■ TEXT PASSAGE ■

"""

- The Washington Times - Wednesday, April 12, 2006

Last of four parts

LOWELL, Mass. — Konarka, an American company named for a Hindu temple dedicated to a sun god, is balancing a new line of products on the edge of science and manufacturing technology.

The company’s “power plastic” offers something along the lines of a flexible solar fabric that uses indoor or outdoor light to fuel products as small as a cell phone or as hefty as a vehicle.

“Our concept is to take light in and put electrons out,” said Daniel McGahn, executive vice president and chief marketing officer of the five-year-old company. “We feel we are at the cusp of manufacturing and science.”

Such innovation is a key to U.S. competitiveness in a global economy with old rivals and upstarts vying to generate the best jobs and the most technologically advanced products. U.S. universities and companies are world leaders at creating tomorrow’s products, although that advantage is not guaranteed and may well be eroding.

In this four-part series, The Washington Times looks at the past, present and future of products made in the U.S. Today’s article examines the cutting-edge innovation necessary to maintain the country as one of the world’s leading economies.

Ideas power U.S. economy

Konarka is based at a 19th-century textile mill in a city touted as one of the cradles of America’s industrial revolution. The downtown hollowed out as the factories shut down, moving steadily south to newer plants and cheaper labor during the first half of the 20th century.

Today, Lowell, still crossed by industrial canals, has turned the old brick factories into museums, condominiums or corporate offices.

Konarka acknowledges the city’s industrial past — it occupies a small space inside the old Boott Mills, built in 1836 to weave southern cotton into fabrics. But there is little nostalgia for the past at the company.

"""

■ DATA EXTRACT ■
"""

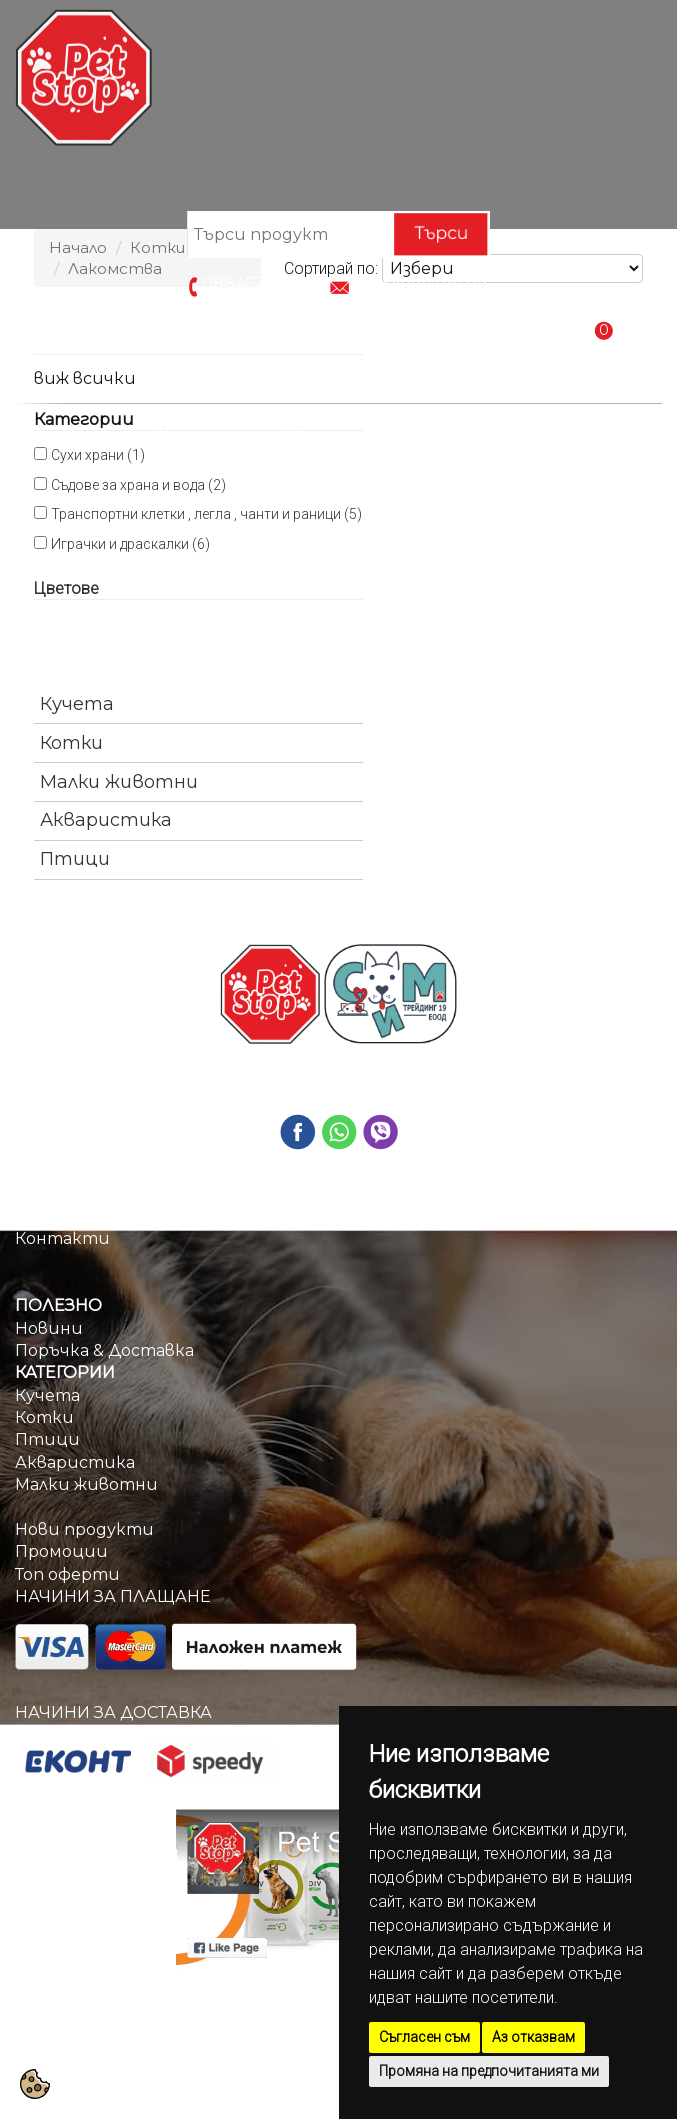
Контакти (338, 480)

"""

■ STATED PROBLEM 1 ■
According to the Konarka article, why did downtown Lowell hollow out? Answer in one to three sentences.
■ STATED PROBLEM 2 ■
Rewrite the Konarka article's paragraph beginning "Konarka is based at a 19th-century textile mill" as a short bulleted list that keeps its main facts.
■ STATED PROBLEM 3 ■
In the Konarka article, what year was Boott Mills built?

■ EXERCISE OUTPUT 1 ■
Downtown Lowell hollowed out because its factories shut down. During the first half of the 20th century, they moved steadily south to newer plants and cheaper labor.

■ EXERCISE OUTPUT 2 ■
- Konarka is based at a 19th-century textile mill.
- Lowell is touted as one of the cradles of America's industrial revolution.
- The downtown hollowed out as the factories shut down.
- During the first half of the 20th century, the factories moved steadily south to newer plants and cheaper labor.

■ EXERCISE OUTPUT 3 ■
1836